_Exercise brief_
From the line with "Click the Persey" through the line with "Pause outreach", inclusive, return each line of the data below exactly and leave the rest out.

_Exercise material_
((

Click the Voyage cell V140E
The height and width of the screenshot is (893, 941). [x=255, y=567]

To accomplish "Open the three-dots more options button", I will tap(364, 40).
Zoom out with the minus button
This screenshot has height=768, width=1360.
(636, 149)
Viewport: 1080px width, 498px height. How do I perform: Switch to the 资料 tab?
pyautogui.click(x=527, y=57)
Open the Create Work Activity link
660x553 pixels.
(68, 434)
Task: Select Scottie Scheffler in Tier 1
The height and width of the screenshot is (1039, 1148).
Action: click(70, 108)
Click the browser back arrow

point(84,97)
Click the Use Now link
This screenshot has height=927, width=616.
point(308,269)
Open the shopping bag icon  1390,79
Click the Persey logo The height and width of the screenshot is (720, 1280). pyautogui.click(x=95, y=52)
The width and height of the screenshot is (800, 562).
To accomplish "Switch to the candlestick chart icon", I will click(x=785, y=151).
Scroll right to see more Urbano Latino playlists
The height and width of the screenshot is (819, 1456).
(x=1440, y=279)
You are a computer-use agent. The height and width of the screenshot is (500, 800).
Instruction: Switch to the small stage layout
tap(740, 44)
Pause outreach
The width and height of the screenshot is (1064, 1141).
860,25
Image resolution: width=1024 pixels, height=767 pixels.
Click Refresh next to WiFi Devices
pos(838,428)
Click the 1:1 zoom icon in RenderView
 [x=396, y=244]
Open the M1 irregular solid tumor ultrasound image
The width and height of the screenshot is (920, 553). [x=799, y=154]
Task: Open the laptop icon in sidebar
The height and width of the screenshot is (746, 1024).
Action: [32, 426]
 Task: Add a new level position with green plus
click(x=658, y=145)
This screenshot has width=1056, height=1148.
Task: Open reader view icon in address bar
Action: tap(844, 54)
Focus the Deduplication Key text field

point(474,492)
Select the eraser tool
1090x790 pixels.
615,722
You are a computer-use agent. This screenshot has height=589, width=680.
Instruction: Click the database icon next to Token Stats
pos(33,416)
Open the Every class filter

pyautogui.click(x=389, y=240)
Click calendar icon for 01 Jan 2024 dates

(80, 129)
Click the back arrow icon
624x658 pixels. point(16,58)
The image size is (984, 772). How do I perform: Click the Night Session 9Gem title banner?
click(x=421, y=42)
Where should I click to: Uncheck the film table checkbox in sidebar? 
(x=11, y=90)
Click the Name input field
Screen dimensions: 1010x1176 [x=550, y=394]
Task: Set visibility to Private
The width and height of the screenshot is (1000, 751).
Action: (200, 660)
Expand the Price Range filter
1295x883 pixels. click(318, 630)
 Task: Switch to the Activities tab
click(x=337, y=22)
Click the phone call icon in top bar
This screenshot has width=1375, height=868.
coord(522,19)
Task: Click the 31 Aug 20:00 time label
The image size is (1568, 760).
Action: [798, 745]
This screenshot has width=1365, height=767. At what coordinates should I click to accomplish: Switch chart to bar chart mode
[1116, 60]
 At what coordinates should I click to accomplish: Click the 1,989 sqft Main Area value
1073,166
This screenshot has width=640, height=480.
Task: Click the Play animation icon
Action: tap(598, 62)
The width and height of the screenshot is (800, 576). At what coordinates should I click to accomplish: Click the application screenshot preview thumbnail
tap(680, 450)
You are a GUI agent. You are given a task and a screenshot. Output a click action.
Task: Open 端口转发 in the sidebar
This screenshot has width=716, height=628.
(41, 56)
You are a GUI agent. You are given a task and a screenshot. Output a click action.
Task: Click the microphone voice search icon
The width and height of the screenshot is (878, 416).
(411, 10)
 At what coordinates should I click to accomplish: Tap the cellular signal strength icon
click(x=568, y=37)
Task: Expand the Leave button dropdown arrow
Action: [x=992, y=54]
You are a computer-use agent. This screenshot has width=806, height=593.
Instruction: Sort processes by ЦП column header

))

_Response_
Click the Persey logo The height and width of the screenshot is (720, 1280). pyautogui.click(x=95, y=52)
The width and height of the screenshot is (800, 562).
To accomplish "Switch to the candlestick chart icon", I will click(x=785, y=151).
Scroll right to see more Urbano Latino playlists
The height and width of the screenshot is (819, 1456).
(x=1440, y=279)
You are a computer-use agent. The height and width of the screenshot is (500, 800).
Instruction: Switch to the small stage layout
tap(740, 44)
Pause outreach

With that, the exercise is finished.